On November 12, a Shorewood High School student was arrested after found being in possession of a hit list and ammunition.

The following day, school was cancelled across the district so that police could continue their investigation. On the day off, every locker in the high school was searched. In the end, nothing was found, and no students or staff were harmed. 

Bryan Davis, superintendent, has since referred to the events that unfolded after the discovery of the hit list as a “success.”

According to the Shorewood Police Department, the situation first started when a student saw a hit list in another student’s notebook. Concerned, the student reported it to a teacher. 

“I think from a success standpoint, it was a student thinking about our protocols, it was a student who saw something, who said something to a trusted adult,” Davis said.

Davis applauds the student for speaking up, and emphasizes the importance of having good teacher-student relationships. 

“Not only did that student understand that [the hit list] was wrong, but they felt comfortable talking to an adult,” Davis said. “Those two points were really important.”

Not only did that student understand that [the hit list] was wrong, but they felt comfortable talking to an adult.

— Bryan Davis, superintendent

From there, the teacher that received the information contacted the assistant principal. And the administration, in tandem with the police, was able to fully investigate what was going on.

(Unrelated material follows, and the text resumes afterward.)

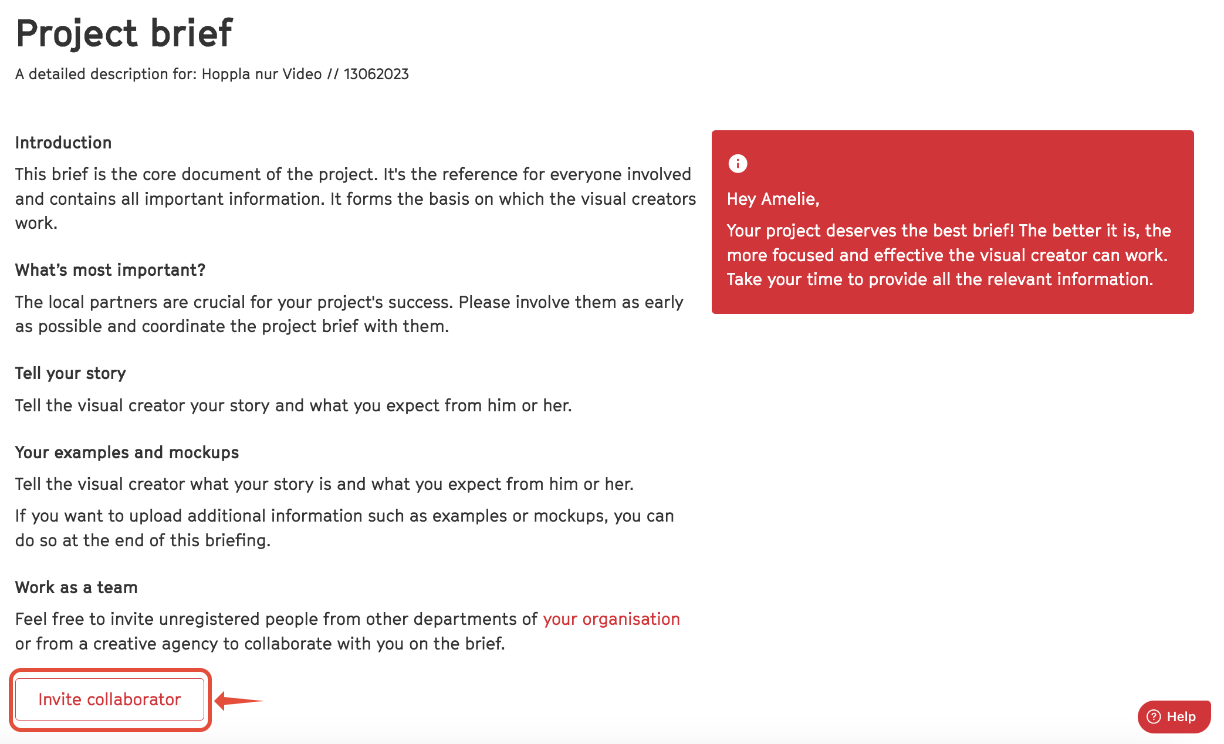
Task: Click the "Introduction" section heading
Action: point(63,142)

The student who was charged with creating the hit list and found with a magazine of ammunition in their backpack was taken into police custody that day. 

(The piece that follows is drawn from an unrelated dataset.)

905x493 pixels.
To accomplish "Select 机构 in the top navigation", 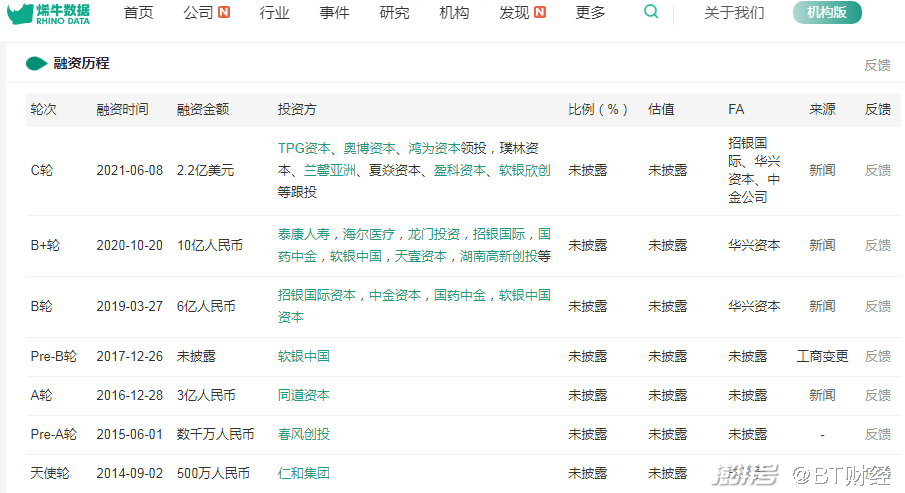I will (454, 13).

“I think the sequence of those events, and how efficiently we were able to work through those events, to me, is a successful series of events to basically get us to a point where students were safe,” Davis said.

Situations like these can’t be predicted. However, according to Davis, they can be dealt with in a way that follows protocol and ensures the safety of everyone at school.

“We have our safety protocols that we have in place on a regular basis,” Davis said. “This is a testament to the success of that. Making sure that all students have a trusted adult that they can check in with, that we have staff that are trained to administer protocols that are gonna keep people safe, so we’ll continue to have those in place. We were really able to get ahead of a potentially dangerous situation because those protocols worked.”

We were really able to get ahead of a potentially dangerous situation because those protocols worked.

— Bryan Davis, superintendent

Many students and parents expressed concerns about being notified about the event only after school, several hours after the administrations and police were aware of the situation. 

“It was really to make sure we had a really thorough process from the time of the report coming in to the time of the communication,” Davis said.

On the topic of consequences for the student that was arrested, Davis didn’t say much. 

“I can’t give you any details on what the consequences are or anything like that, just due to student privacy,” Davis said. “Certainly, our priority is to make sure that we’re safe here at school. This was a significant threat and significant issue that came up, so we want to take that seriously.”

Davis says the school is exploring different options to determine the best course of action for the student. 

“We also balance the need for an education, and for support,” Davis said. “Many times these types of situations are signals of somebody struggling, somebody needing some help and extra support. And so we also want to be conscious as a learning institution … [of] ways that we can help support that progress. Sometimes that’s here, sometimes that’s in alternative settings or other places. We’re working through all of the options that are available at this point, to make sure that everybody can be able to get what they want.”